Dr. M. Osama El-Arini's Home Page - Smoking and Your Health

Smoking and Your Health

Lung cancer mortality rates are about 23 times higher for current male smokers and 13 times higher for current female smokers compared to lifelong never-smokers. In addition to being responsible for 87% of lung cancers, smoking is also associated with cancers of the mouth, pharynx, larynx, esophagus, pancreas, uterine cervix, kidney, and bladder. Smoking accounts for at least 29% of all cancer deaths, is a major cause of heart disease, and is associated with conditions ranging from colds and gastric ulcers to chronic bronchitis, emphysema, and cerebrovascular disease.

  • People who quit, regardless of age, live longer than people who continue to smoke.
  • Smokers who quit before age 50 have half the risk of dying in the next 15 years compared with those who continue to smoke.
  • Quitting smoking substantially decreases the risk of lung, laryngeal, esophageal, oral, pancreatic, bladder, and cervical cancers.
  • Benefits of cessation include risk reduction for other major diseases including coronary heart disease and cardiovascular disease.


Secondhand Smoke

In 1993, the US Environmental Protection Agency declared that secondhand smoke, also called environmental tobacco smoke (ETS), is a human carcinogen. Each year, about 3,000 nonsmoking adults die of lung cancer as a result of breathing the smoke of others’ cigarettes.

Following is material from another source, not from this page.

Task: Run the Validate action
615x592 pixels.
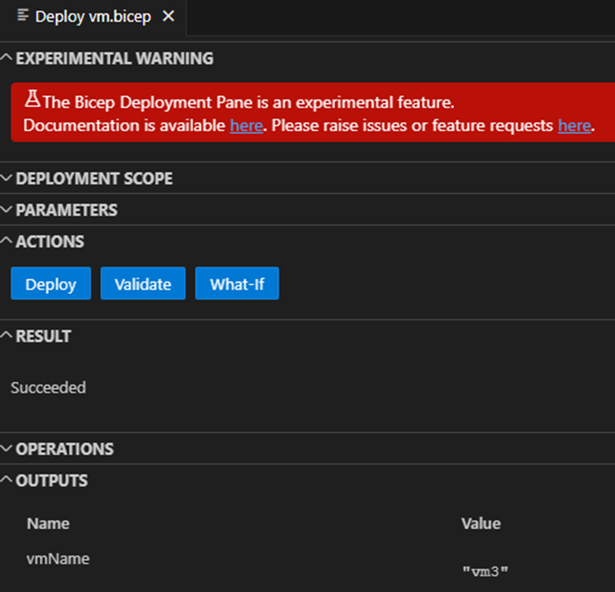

  • ETS causes an estimated 35,000 to 40,000 deaths from heart disease in people who are not current smokers.
  • Secondhand smoke causes other respiratory problems in nonsmokers: coughing, phlegm, chest discomfort, and reduced lung function.
  • Each year, exposure to secondhand smoke causes 150,000 to 300,000 lower respiratory tract infections (such as pneumonia and bronchitis) in US infants and children younger than 18 months of age. These infections result in 7,500 to 15,000 hospitalizations every year.
  • Children exposed to secondhand smoke at home are more likely to have middle-ear disease and reduced lung function.
  • Secondhand smoke increases the number of asthma attacks and the severity of asthma.